Last year the Illinois General Assembly was considering a direct approach to the problem: pass a law that would require truck drivers to use a commercial truck GPS system. But before it acted, the Assembly put together a task force to study the issue. Now, based on the task force's recommendations, the governor is poised to sign a bill that takes a more comprehensive approach.
The bill doesn't mandate truck GPS units but it will require local governments to report road restrictions and designations to the state Department of Transportation, which will post a unified list on its web site.
The problem has been that local reporting has not been consistent, and the information is scattered among several data bases, said John McAvoy, director of engineering for Rand McNally, who was a member of the task force.
He sees the new reporting requirement as a way for local carriers to get better data from IDOT, and for GPS routing vendors like Rand McNally to get better data for out-of-state carriers that use their systems.
Don Schaefer, executive vice president of the Mid-West Truckers Association and also a member of the task force, put it this way: "The bill puts the burden on local jurisdictions to report road restrictions and designations to the state, so we have this data base so trucks aren't driving blind."
"Local jurisdictions aren't very good at informing anybody but the local truckers what is and what is not a truck route," Schaefer said. "As a result they are easy prey for local police officers to nail the out-of-state trucker who comes in to make a delivery."
Schaeffer described this portion of the bill as "arm-twisting legislation." Local jurisdictions often don't place a high priority on reporting their truck route information, he said. For one thing, it's an unfunded mandate. For another, there's revenue in those truck fines.
"The Chicago area, in particular, has a hodgepodge of truck routes that locals fiercely protect and love to write tickets," he said. "A guy running 80,000 pounds on a 73,280 road is in line for a ticket around $1,100."
The new law will make a difference, he said. "It means the state can start putting pressure on local jurisdictions. If they're going to complain about trucks on certain routes and they haven't updated their data, they won't get much support."
Rep. Michael Zalewski, the chairman of the task force and a sponsor of the legislation, stressed the importance of consolidating the state's routing information, which is now housed in databases maintained by IDOT, the Illinois Commerce Commission and local agencies.
"We believe better, more accessible data with regulatory compliance to keep the data updated will result in reduced accidents, reduced expense for repair and maintenance, and reduced congestion on local roads," Zalewski said.
The bill also contains an education component designed to increase driver awareness of the issue, Zalewski said. It requires Illinois to develop a brochure that explains the difference between a consumer and a commercial GPS system.
In addition, the state DOT has agreed to include material about the distinction between consumer and truck routing systems in its curriculum for its commercial driver's license exam, and is considering adding a couple of questions about the issue into the exam itself, Schaefer said.
Zalewski and other members of the task force are interested in expanding this educational component beyond Illinois. They see the Task Force's work as a template for other states to improve their truck routing systems.

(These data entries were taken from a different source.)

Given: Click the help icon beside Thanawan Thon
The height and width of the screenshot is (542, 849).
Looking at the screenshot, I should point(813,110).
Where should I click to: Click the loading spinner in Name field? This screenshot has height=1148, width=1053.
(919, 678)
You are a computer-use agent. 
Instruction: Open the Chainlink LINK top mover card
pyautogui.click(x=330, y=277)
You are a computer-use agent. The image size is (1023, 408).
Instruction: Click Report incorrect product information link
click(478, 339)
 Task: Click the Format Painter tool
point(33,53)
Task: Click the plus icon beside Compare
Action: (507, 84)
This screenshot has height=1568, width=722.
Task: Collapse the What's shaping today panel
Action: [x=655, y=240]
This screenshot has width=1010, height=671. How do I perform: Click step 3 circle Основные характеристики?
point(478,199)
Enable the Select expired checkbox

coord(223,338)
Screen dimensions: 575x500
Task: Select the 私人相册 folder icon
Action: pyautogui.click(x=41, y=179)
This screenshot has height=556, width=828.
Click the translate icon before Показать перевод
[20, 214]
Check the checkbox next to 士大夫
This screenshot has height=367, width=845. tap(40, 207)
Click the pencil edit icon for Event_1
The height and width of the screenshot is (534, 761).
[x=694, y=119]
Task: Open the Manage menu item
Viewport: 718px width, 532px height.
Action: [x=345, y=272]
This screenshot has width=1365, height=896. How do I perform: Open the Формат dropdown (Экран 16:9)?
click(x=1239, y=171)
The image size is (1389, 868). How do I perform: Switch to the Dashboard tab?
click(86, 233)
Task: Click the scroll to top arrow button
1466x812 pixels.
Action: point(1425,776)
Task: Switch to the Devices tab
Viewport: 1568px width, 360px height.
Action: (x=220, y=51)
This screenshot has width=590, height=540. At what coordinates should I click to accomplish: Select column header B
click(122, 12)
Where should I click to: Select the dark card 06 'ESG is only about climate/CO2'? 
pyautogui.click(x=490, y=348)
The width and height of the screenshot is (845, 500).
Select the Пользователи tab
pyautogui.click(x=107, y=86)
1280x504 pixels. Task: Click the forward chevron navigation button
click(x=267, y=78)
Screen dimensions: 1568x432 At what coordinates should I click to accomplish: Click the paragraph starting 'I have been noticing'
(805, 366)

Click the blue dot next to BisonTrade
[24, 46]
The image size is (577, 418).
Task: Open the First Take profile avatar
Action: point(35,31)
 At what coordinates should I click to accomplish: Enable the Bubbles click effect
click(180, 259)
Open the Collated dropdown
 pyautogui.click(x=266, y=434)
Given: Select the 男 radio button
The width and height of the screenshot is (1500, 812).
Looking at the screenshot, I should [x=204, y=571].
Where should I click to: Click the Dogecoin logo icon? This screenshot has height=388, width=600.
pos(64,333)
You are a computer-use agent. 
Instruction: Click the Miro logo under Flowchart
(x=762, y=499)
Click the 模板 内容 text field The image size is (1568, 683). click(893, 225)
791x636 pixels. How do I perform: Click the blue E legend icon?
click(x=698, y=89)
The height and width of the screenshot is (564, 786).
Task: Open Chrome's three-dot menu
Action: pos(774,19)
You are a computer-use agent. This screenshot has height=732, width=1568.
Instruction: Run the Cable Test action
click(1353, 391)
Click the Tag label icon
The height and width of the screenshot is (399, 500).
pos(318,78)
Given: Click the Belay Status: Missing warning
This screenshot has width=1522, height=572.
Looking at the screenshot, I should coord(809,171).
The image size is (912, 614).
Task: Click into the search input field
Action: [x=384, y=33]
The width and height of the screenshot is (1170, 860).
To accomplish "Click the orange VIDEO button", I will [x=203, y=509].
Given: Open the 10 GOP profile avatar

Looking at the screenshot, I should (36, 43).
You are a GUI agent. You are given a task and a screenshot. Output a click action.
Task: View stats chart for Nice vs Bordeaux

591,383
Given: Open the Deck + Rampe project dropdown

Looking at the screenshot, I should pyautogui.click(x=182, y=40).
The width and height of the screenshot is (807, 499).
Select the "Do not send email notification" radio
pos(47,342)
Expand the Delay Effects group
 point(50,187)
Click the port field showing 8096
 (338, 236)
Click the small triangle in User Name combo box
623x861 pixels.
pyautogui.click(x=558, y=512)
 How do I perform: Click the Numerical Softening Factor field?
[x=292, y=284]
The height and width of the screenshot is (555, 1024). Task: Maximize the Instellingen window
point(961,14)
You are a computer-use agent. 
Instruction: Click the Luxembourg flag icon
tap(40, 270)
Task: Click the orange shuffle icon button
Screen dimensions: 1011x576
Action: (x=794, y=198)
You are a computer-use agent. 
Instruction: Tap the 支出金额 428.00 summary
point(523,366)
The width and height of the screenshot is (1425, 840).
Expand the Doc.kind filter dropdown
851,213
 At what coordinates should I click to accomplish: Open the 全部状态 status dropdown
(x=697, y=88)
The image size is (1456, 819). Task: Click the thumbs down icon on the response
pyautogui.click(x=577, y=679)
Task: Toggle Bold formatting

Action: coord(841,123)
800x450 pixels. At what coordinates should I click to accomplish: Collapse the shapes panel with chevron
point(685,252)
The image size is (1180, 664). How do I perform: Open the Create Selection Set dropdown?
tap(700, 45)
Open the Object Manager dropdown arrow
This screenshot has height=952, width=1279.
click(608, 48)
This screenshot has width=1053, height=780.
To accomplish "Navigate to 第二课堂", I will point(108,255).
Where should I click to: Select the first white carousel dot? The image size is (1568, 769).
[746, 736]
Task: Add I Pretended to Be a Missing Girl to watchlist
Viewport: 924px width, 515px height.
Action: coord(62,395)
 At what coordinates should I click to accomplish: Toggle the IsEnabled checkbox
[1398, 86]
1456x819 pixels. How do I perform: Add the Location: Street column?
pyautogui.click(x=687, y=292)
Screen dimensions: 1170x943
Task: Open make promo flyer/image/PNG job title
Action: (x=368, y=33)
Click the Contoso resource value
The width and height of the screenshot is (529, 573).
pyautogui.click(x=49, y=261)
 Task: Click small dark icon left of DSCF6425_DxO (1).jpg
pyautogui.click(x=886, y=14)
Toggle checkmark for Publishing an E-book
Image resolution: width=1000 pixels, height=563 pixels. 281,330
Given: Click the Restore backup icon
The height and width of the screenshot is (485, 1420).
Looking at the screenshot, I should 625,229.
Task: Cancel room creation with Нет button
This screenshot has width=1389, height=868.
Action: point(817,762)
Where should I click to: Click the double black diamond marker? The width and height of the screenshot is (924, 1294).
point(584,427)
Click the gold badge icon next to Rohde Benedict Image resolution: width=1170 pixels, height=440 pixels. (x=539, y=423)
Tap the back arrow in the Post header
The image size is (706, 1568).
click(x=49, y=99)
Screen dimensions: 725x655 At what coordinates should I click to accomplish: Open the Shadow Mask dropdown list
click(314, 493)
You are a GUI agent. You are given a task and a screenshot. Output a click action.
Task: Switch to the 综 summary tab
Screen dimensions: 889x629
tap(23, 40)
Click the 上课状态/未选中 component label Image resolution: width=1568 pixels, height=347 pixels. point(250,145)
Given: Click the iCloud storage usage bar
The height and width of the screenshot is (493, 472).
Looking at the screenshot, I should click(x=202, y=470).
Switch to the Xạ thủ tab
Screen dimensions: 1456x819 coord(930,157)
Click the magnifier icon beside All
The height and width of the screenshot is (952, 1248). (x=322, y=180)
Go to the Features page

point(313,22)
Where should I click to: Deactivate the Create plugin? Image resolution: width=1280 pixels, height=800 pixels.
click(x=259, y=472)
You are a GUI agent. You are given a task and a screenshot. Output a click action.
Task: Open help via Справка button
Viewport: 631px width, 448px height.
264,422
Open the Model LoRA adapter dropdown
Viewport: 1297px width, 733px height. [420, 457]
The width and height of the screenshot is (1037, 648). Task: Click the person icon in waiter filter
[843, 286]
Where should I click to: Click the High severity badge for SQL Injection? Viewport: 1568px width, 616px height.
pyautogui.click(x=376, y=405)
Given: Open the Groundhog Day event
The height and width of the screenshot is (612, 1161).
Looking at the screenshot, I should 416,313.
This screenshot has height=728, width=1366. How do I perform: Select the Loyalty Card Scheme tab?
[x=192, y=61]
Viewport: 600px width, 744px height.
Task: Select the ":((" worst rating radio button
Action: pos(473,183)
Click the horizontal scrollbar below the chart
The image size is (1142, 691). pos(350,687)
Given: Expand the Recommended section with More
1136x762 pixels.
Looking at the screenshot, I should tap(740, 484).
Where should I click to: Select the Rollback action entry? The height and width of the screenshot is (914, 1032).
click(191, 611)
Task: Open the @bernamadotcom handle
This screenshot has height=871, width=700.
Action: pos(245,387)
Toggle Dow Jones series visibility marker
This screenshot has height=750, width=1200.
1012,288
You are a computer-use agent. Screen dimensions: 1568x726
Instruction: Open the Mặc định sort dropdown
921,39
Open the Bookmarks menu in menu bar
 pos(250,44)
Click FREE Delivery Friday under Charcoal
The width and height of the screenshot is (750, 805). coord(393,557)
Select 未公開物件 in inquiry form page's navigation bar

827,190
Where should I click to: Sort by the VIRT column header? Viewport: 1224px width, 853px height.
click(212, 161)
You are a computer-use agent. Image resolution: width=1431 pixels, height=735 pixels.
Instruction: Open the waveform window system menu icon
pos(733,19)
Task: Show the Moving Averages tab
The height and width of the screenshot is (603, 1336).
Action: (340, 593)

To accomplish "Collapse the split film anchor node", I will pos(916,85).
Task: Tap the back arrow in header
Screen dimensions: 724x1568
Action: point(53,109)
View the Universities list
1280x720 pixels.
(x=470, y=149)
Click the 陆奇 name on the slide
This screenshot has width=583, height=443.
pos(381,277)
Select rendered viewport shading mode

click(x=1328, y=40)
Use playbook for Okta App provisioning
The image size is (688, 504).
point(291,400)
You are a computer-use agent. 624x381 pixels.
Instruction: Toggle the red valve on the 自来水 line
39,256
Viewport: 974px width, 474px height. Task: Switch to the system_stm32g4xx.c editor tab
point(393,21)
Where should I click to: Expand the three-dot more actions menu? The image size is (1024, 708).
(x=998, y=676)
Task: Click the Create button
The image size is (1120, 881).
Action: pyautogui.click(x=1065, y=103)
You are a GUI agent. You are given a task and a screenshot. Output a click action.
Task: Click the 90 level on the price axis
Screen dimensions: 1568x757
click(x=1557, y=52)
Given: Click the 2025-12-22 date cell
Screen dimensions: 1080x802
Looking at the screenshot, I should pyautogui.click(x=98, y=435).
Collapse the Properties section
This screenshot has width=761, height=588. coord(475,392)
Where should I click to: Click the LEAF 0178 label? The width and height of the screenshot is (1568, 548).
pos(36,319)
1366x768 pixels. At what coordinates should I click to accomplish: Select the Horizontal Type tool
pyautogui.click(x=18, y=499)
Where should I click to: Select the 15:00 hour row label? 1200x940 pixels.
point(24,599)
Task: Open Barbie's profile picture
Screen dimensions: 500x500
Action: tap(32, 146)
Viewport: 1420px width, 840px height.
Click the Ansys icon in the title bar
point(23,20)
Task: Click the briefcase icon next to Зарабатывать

That effort is in its infancy. McAvoy was in Washington, D.C., recently, meeting with the staff of Rep. Daniel Lipinski, D-Ill., and gathering start-up information about how to take the Illinois education effort national.
Darrin Roth, director of highway operations at American Trucking Associations, said ATA is following the issue but has no regulatory or legislative agenda on it right now.
"We think this is a problem that can and should be solved through education of drivers and carriers, and we've done some of that working with the (GPS routing system) vendors," he said.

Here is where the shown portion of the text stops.